## SUPPLIED ENTRIES
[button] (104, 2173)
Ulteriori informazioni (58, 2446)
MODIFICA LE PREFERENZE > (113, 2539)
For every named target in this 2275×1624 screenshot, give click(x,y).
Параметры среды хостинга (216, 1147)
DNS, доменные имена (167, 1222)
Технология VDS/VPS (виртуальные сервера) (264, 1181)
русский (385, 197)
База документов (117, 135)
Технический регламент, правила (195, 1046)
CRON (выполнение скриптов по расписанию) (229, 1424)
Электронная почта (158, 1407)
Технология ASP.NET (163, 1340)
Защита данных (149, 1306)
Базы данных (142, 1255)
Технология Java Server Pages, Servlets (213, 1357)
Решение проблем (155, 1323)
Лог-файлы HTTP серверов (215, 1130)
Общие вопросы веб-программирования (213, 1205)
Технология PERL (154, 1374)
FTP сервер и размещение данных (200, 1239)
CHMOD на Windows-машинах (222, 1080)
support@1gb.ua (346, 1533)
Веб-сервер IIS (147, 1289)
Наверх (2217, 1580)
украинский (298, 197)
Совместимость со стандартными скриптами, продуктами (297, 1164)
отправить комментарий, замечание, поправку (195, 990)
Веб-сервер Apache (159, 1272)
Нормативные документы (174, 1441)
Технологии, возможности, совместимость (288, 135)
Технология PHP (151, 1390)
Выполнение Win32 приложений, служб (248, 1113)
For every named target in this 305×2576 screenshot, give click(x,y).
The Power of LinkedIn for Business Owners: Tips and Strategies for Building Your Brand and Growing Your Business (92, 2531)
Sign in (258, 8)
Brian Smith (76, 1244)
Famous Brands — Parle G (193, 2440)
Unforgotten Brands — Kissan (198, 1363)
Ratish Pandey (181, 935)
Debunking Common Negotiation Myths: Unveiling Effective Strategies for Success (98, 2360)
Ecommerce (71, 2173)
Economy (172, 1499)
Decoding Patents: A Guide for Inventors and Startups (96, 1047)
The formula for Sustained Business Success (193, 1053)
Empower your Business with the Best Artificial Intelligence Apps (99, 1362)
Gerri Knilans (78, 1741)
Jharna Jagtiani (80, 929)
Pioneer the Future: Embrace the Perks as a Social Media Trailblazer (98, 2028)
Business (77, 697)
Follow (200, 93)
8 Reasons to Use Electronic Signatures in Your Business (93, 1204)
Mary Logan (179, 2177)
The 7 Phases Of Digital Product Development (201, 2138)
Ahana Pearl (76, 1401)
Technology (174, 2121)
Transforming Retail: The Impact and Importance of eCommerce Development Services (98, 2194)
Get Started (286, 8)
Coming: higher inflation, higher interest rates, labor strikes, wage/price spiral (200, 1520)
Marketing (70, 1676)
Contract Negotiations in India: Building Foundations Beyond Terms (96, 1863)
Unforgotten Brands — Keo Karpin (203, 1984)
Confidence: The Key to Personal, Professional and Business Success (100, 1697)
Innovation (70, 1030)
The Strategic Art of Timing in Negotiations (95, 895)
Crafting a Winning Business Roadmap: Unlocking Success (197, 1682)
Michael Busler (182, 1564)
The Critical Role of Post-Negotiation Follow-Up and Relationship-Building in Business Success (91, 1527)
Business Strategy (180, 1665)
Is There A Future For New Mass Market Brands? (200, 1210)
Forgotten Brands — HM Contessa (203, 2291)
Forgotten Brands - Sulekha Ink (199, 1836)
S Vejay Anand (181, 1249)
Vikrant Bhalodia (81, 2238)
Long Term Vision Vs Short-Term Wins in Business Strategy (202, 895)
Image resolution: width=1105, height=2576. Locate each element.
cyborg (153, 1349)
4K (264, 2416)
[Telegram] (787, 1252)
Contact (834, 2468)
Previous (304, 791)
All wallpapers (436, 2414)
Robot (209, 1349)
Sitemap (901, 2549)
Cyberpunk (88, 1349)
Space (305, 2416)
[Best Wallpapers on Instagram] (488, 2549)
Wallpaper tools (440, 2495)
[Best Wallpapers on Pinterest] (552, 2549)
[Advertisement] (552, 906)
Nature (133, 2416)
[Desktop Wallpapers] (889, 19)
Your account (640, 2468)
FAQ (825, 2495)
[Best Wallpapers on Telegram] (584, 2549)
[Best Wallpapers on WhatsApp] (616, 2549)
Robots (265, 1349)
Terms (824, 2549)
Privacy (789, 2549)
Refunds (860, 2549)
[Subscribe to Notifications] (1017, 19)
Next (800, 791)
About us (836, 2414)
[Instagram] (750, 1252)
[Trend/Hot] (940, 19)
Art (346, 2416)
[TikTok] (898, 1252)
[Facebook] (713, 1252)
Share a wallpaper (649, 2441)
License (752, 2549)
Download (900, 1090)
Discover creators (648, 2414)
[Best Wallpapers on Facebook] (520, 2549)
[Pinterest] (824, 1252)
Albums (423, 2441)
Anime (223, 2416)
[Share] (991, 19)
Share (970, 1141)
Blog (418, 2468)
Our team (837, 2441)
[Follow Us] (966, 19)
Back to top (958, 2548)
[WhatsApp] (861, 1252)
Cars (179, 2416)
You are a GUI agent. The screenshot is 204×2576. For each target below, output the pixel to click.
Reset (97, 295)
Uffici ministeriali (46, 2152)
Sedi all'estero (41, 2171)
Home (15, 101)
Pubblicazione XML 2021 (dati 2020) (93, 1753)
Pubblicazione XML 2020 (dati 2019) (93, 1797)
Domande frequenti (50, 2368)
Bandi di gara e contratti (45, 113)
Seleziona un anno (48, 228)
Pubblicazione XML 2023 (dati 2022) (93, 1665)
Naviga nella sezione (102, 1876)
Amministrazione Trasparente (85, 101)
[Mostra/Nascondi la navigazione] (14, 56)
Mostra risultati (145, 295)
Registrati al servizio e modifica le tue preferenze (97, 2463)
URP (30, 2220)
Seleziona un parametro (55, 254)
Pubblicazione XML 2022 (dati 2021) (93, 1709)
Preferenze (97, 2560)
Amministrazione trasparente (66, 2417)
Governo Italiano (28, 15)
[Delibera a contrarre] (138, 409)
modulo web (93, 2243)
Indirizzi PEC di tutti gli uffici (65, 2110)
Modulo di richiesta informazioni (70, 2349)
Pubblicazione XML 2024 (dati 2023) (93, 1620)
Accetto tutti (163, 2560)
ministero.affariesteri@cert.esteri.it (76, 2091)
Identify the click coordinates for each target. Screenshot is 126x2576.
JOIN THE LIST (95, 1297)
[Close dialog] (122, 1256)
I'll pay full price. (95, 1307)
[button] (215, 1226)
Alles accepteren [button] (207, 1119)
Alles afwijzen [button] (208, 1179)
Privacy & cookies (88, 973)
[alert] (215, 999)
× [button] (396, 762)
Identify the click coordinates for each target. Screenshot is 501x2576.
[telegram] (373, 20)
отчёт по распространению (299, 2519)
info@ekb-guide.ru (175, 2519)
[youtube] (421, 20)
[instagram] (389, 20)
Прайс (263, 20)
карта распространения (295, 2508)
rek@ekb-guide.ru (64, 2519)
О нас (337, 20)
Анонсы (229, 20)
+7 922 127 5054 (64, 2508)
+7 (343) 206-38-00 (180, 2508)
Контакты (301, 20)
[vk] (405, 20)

## TASK BRIEF
Please set down the entire listing once more, exactly as it stands.

## PROBLEM SOLUTION
[button] (104, 2173)
Ulteriori informazioni (58, 2446)
MODIFICA LE PREFERENZE > (113, 2539)
For every named target in this 2275×1624 screenshot, give click(x,y).
Параметры среды хостинга (216, 1147)
DNS, доменные имена (167, 1222)
Технология VDS/VPS (виртуальные сервера) (264, 1181)
русский (385, 197)
База документов (117, 135)
Технический регламент, правила (195, 1046)
CRON (выполнение скриптов по расписанию) (229, 1424)
Электронная почта (158, 1407)
Технология ASP.NET (163, 1340)
Защита данных (149, 1306)
Базы данных (142, 1255)
Технология Java Server Pages, Servlets (213, 1357)
Решение проблем (155, 1323)
Лог-файлы HTTP серверов (215, 1130)
Общие вопросы веб-программирования (213, 1205)
Технология PERL (154, 1374)
FTP сервер и размещение данных (200, 1239)
CHMOD на Windows-машинах (222, 1080)
support@1gb.ua (346, 1533)
Веб-сервер IIS (147, 1289)
Наверх (2217, 1580)
украинский (298, 197)
Совместимость со стандартными скриптами, продуктами (297, 1164)
отправить комментарий, замечание, поправку (195, 990)
Веб-сервер Apache (159, 1272)
Нормативные документы (174, 1441)
Технологии, возможности, совместимость (288, 135)
Технология PHP (151, 1390)
Выполнение Win32 приложений, служб (248, 1113)
For every named target in this 305×2576 screenshot, give click(x,y).
The Power of LinkedIn for Business Owners: Tips and Strategies for Building Your Brand and Growing Your Business (92, 2531)
Sign in (258, 8)
Brian Smith (76, 1244)
Famous Brands — Parle G (193, 2440)
Unforgotten Brands — Kissan (198, 1363)
Ratish Pandey (181, 935)
Debunking Common Negotiation Myths: Unveiling Effective Strategies for Success (98, 2360)
Ecommerce (71, 2173)
Economy (172, 1499)
Decoding Patents: A Guide for Inventors and Startups (96, 1047)
The formula for Sustained Business Success (193, 1053)
Empower your Business with the Best Artificial Intelligence Apps (99, 1362)
Gerri Knilans (78, 1741)
Jharna Jagtiani (80, 929)
Pioneer the Future: Embrace the Perks as a Social Media Trailblazer (98, 2028)
Business (77, 697)
Follow (200, 93)
8 Reasons to Use Electronic Signatures in Your Business (93, 1204)
Mary Logan (179, 2177)
The 7 Phases Of Digital Product Development (201, 2138)
Ahana Pearl (76, 1401)
Technology (174, 2121)
Transforming Retail: The Impact and Importance of eCommerce Development Services (98, 2194)
Get Started (286, 8)
Coming: higher inflation, higher interest rates, labor strikes, wage/price spiral (200, 1520)
Marketing (70, 1676)
Contract Negotiations in India: Building Foundations Beyond Terms (96, 1863)
Unforgotten Brands — Keo Karpin (203, 1984)
Confidence: The Key to Personal, Professional and Business Success (100, 1697)
Innovation (70, 1030)
The Strategic Art of Timing in Negotiations (95, 895)
Crafting a Winning Business Roadmap: Unlocking Success (197, 1682)
Michael Busler (182, 1564)
The Critical Role of Post-Negotiation Follow-Up and Relationship-Building in Business Success (91, 1527)
Business Strategy (180, 1665)
Is There A Future For New Mass Market Brands? (200, 1210)
Forgotten Brands — HM Contessa (203, 2291)
Forgotten Brands - Sulekha Ink (199, 1836)
S Vejay Anand (181, 1249)
Vikrant Bhalodia (81, 2238)
Long Term Vision Vs Short-Term Wins in Business Strategy (202, 895)
Image resolution: width=1105, height=2576. Locate each element.
cyborg (153, 1349)
4K (264, 2416)
[Telegram] (787, 1252)
Contact (834, 2468)
Previous (304, 791)
All wallpapers (436, 2414)
Robot (209, 1349)
Sitemap (901, 2549)
Cyberpunk (88, 1349)
Space (305, 2416)
[Best Wallpapers on Instagram] (488, 2549)
Wallpaper tools (440, 2495)
[Best Wallpapers on Pinterest] (552, 2549)
[Advertisement] (552, 906)
Nature (133, 2416)
[Desktop Wallpapers] (889, 19)
Your account (640, 2468)
FAQ (825, 2495)
[Best Wallpapers on Telegram] (584, 2549)
[Best Wallpapers on WhatsApp] (616, 2549)
Robots (265, 1349)
Terms (824, 2549)
Privacy (789, 2549)
Refunds (860, 2549)
[Subscribe to Notifications] (1017, 19)
Next (800, 791)
About us (836, 2414)
[Instagram] (750, 1252)
[Trend/Hot] (940, 19)
Art (346, 2416)
[TikTok] (898, 1252)
[Facebook] (713, 1252)
Share a wallpaper (649, 2441)
License (752, 2549)
Download (900, 1090)
Discover creators (648, 2414)
[Best Wallpapers on Facebook] (520, 2549)
[Pinterest] (824, 1252)
Albums (423, 2441)
Anime (223, 2416)
[Share] (991, 19)
Share (970, 1141)
Blog (418, 2468)
Our team (837, 2441)
[Follow Us] (966, 19)
Back to top (958, 2548)
[WhatsApp] (861, 1252)
Cars (179, 2416)
You are a GUI agent. The screenshot is 204×2576. For each target below, output the pixel to click.
Reset (97, 295)
Uffici ministeriali (46, 2152)
Sedi all'estero (41, 2171)
Home (15, 101)
Pubblicazione XML 2021 (dati 2020) (93, 1753)
Pubblicazione XML 2020 (dati 2019) (93, 1797)
Domande frequenti (50, 2368)
Bandi di gara e contratti (45, 113)
Seleziona un anno (48, 228)
Pubblicazione XML 2023 (dati 2022) (93, 1665)
Naviga nella sezione (102, 1876)
Amministrazione Trasparente (85, 101)
[Mostra/Nascondi la navigazione] (14, 56)
Mostra risultati (145, 295)
Registrati al servizio e modifica le tue preferenze (97, 2463)
URP (30, 2220)
Seleziona un parametro (55, 254)
Pubblicazione XML 2022 (dati 2021) (93, 1709)
Preferenze (97, 2560)
Amministrazione trasparente (66, 2417)
Governo Italiano (28, 15)
[Delibera a contrarre] (138, 409)
modulo web (93, 2243)
Indirizzi PEC di tutti gli uffici (65, 2110)
Modulo di richiesta informazioni (70, 2349)
Pubblicazione XML 2024 (dati 2023) (93, 1620)
Accetto tutti (163, 2560)
ministero.affariesteri@cert.esteri.it (76, 2091)
Identify the click coordinates for each target. Screenshot is 126x2576.
JOIN THE LIST (95, 1297)
[Close dialog] (122, 1256)
I'll pay full price. (95, 1307)
[button] (215, 1226)
Alles accepteren [button] (207, 1119)
Alles afwijzen [button] (208, 1179)
Privacy & cookies (88, 973)
[alert] (215, 999)
× [button] (396, 762)
Identify the click coordinates for each target. Screenshot is 501x2576.
[telegram] (373, 20)
отчёт по распространению (299, 2519)
info@ekb-guide.ru (175, 2519)
[youtube] (421, 20)
[instagram] (389, 20)
Прайс (263, 20)
карта распространения (295, 2508)
rek@ekb-guide.ru (64, 2519)
О нас (337, 20)
Анонсы (229, 20)
+7 922 127 5054 (64, 2508)
+7 (343) 206-38-00 (180, 2508)
Контакты (301, 20)
[vk] (405, 20)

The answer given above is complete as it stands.